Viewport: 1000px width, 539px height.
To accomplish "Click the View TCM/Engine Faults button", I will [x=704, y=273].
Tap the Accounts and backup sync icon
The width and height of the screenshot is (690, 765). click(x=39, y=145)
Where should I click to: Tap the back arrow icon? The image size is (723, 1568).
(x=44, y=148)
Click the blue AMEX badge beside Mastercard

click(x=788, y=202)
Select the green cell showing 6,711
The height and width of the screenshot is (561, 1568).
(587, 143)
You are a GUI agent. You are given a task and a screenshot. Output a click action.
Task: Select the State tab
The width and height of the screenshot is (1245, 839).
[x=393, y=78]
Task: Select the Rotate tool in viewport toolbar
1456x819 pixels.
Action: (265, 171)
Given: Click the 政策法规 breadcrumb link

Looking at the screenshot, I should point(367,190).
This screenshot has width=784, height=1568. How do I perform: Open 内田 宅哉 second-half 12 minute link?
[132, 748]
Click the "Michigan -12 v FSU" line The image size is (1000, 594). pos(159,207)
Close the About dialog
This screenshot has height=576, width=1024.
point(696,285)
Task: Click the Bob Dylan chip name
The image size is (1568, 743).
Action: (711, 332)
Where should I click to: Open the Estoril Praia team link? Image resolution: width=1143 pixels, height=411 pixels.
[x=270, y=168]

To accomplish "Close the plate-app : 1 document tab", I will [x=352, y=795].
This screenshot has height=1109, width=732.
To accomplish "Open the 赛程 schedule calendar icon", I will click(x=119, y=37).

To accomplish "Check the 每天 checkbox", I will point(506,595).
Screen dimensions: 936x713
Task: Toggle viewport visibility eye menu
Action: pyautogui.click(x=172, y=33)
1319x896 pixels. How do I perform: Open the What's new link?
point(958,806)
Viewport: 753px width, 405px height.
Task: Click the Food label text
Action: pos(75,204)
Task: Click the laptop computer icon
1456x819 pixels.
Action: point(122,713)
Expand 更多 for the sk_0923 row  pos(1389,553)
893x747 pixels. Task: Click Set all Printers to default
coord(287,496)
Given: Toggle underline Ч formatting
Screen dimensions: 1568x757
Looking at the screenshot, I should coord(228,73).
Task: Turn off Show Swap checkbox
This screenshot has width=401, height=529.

::::::::::

Objective:
Lay out every line of the entries above as a Markdown table with the columns Row and Line, numbering the rows and leaving out blank lines.

The response:
| Row | Line |
|---|---|
| 1 | Viewport: 1000px width, 539px height. |
| 2 | To accomplish "Click the View TCM/Engine Faults button", I will [x=704, y=273]. |
| 3 | Tap the Accounts and backup sync icon |
| 4 | The width and height of the screenshot is (690, 765). click(x=39, y=145) |
| 5 | Where should I click to: Tap the back arrow icon? The image size is (723, 1568). |
| 6 | (x=44, y=148) |
| 7 | Click the blue AMEX badge beside Mastercard |
| 8 | click(x=788, y=202) |
| 9 | Select the green cell showing 6,711 |
| 10 | The height and width of the screenshot is (561, 1568). |
| 11 | (587, 143) |
| 12 | You are a GUI agent. You are given a task and a screenshot. Output a click action. |
| 13 | Task: Select the State tab |
| 14 | The width and height of the screenshot is (1245, 839). |
| 15 | [x=393, y=78] |
| 16 | Task: Select the Rotate tool in viewport toolbar |
| 17 | 1456x819 pixels. |
| 18 | Action: (265, 171) |
| 19 | Given: Click the 政策法规 breadcrumb link |
| 20 | Looking at the screenshot, I should point(367,190). |
| 21 | This screenshot has width=784, height=1568. How do I perform: Open 内田 宅哉 second-half 12 minute link? |
| 22 | [132, 748] |
| 23 | Click the "Michigan -12 v FSU" line The image size is (1000, 594). pos(159,207) |
| 24 | Close the About dialog |
| 25 | This screenshot has height=576, width=1024. |
| 26 | point(696,285) |
| 27 | Task: Click the Bob Dylan chip name |
| 28 | The image size is (1568, 743). |
| 29 | Action: (711, 332) |
| 30 | Where should I click to: Open the Estoril Praia team link? Image resolution: width=1143 pixels, height=411 pixels. |
| 31 | [x=270, y=168] |
| 32 | To accomplish "Close the plate-app : 1 document tab", I will [x=352, y=795]. |
| 33 | This screenshot has height=1109, width=732. |
| 34 | To accomplish "Open the 赛程 schedule calendar icon", I will click(x=119, y=37). |
| 35 | To accomplish "Check the 每天 checkbox", I will point(506,595). |
| 36 | Screen dimensions: 936x713 |
| 37 | Task: Toggle viewport visibility eye menu |
| 38 | Action: pyautogui.click(x=172, y=33) |
| 39 | 1319x896 pixels. How do I perform: Open the What's new link? |
| 40 | point(958,806) |
| 41 | Viewport: 753px width, 405px height. |
| 42 | Task: Click the Food label text |
| 43 | Action: pos(75,204) |
| 44 | Task: Click the laptop computer icon |
| 45 | 1456x819 pixels. |
| 46 | Action: point(122,713) |
| 47 | Expand 更多 for the sk_0923 row  pos(1389,553) |
| 48 | 893x747 pixels. Task: Click Set all Printers to default |
| 49 | coord(287,496) |
| 50 | Given: Toggle underline Ч formatting |
| 51 | Screen dimensions: 1568x757 |
| 52 | Looking at the screenshot, I should coord(228,73). |
| 53 | Task: Turn off Show Swap checkbox |
| 54 | This screenshot has width=401, height=529. |